Create CloudWatch alarms that fit your business needs in Incident Detection and Response
When you create Amazon CloudWatch alarms, there are several steps that you can take to make sure your alarms best fit your business needs.
Note
For examples of recommended CloudWatch alarms for AWS services to onboard to Incident Detection and Response, see Incident Detection and Response Alarm Best Practices on AWS re:Post
Review your proposed CloudWatch alarms
Review your proposed alarms to make sure that they only enter the "Alarm" state when there is critical impact to the monitored workload (loss of revenue or degraded customer experience that significantly reduces performance). For example, do you consider this alarm critical enough that you must react immediately if it goes into the "Alarm" state?
The following are suggested metrics that might represent critical business impact, such as affecting your end users' experience with an application:
-
CloudFront: For more information, see Viewing CloudFront and edge function metrics.
Application Load Balancers: It's a best practice that you create the following alarms for Application Load Balancers, if possible:
HTTPCode_ELB_5XX_Count
HTTPCode_Target_5XX_Count
The preceding alarms allow you to monitor responses from targets that are behind the Application Load Balancer, or behind other resources. This makes it easier to identify the source of 5XX errors. For more information, see CloudWatch metrics for your Application Load Balancer.
-
Amazon API Gateway: If you use WebSocket API in Elastic Beanstalk, then consider using the following metrics:
-
Integration error rates (filtered to 5XX errors)
-
Integration latency
-
Execution errors
For more information, see Monitoring WebSocket API execution with CloudWatch metrics.
-
-
Amazon RouteĀ 53: Monitor the EndPointUnhealthyENICount metric. This metric is the number of elastic network interfaces in the Auto-recovering status. This status indicates attempts by the resolver to recover one or more of the Amazon Virtual Private Cloud network interfaces that are associated with the endpoint (specified by EndpointId). In the recovery process, the endpoint functions with limited capacity. The endpoint can't process DNS queries until it's fully recovered. For more information, see Monitoring Amazon RouteĀ 53 Resolver endpoints with Amazon CloudWatch.
Validate your alarm configurations
After you confirm that your proposed alarms fit your business needs, validate the configuration and history of the alarms:
Validate the Threshold for the metric to enter the "Alarm" state against the metric's graph trend.

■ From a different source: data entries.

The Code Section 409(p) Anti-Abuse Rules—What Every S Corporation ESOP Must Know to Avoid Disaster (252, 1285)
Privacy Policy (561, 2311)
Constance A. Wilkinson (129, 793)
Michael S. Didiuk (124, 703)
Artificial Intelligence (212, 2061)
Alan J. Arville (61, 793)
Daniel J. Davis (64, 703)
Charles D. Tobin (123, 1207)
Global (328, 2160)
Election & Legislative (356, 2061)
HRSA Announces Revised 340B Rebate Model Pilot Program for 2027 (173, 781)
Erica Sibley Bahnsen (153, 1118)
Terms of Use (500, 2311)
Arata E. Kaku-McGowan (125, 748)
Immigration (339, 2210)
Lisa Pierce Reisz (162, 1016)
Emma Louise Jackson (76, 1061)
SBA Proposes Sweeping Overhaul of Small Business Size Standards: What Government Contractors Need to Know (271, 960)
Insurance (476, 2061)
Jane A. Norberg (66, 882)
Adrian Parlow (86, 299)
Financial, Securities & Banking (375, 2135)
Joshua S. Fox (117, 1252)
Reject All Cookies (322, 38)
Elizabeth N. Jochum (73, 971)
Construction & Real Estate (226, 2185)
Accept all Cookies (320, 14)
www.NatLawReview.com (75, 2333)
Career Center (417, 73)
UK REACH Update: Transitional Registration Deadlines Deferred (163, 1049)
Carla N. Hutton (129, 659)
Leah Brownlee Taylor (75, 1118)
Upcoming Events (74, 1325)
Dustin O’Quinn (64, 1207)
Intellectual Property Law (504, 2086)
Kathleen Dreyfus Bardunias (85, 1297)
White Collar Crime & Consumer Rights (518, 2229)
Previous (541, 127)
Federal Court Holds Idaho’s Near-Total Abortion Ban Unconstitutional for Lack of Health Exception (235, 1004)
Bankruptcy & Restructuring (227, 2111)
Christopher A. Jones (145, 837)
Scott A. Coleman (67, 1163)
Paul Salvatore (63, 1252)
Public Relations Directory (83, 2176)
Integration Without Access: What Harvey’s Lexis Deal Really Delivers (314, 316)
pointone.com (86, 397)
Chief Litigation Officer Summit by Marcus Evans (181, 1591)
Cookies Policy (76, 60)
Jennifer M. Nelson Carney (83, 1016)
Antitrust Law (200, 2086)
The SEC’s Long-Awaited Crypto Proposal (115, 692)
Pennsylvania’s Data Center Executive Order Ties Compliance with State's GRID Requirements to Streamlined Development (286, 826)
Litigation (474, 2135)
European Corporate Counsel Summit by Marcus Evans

Validate the Period used for polling data points. Polling data points at 60 seconds assist in early incident detection.
Validate the DatapointToAlarm configuration. In most cases, it's a best practice to set this to 3 out of 3 or 5 out of 5. In an incident, the alarm triggers after 3 minutes when set as [60 second metrics with 3 out of 3 DatapointToAlarm] or 5 minutes when set as [60 second metrics with 5 out of 5 DatapointToAlarm]. Use this combination to eliminate noisy alarms.
Note
The preceding recommendations might vary depending on how you use a service. Each AWS service operates differently within a workload. And, the same service might operate differently when used in multiple places. You must be sure that you understand how your workload utilizes the resources that feed the alarm, as well as the upstream and downstream effects.
Validate how your alarms handle missing data
Some metric sources don't send data to CloudWatch at regular intervals. For these metrics, it's a best practice to treat missing data as notBreaching. For more information, see Configuring how CloudWatch alarms treat missing data and Avoiding premature transitions to alarm state.
For example, if a metric monitors an error rate, and there are no errors, then the metric reports no data (nil) data points. If you configure the alarm to treat missing data as Missing, then a single breaching data point followed by two no data (nil) data points causes the metric to go into the "Alarm" state (for 3 out of 3 data points). This is because the missing data configuration evaluates the last known data point in the evaluation period.
In cases where metrics monitor an error rate, in the absence of service degradation you can assume that no data is a good thing. It's a best practice to treat missing data as notBreaching so that missing data is treated as "OK" and the metric doesn't enter the "Alarm" state on a single data point.
Review the history of each alarm
If an alarm's history shows that it frequently enters the "Alarm" state and then recovers quickly, then the alarm might become an issue for you. Make sure that you tune the alarm to prevent noise or false alarms.
Validate metrics for underlying resources
Make sure that your metrics look at valid underlying resources and use the correct statistics. If an alarm is configured to review invalid resource names, then the alarm might not be able to track the underlying data. This might cause the alarm to enter the "Alarm" state.
Create composite alarms
If you provide Incident Detection and Response operations with a large number of alarms for onboarding, you might be asked to create composite alarms. Composite alarms reduce the total number of alarms that need to be onboarded.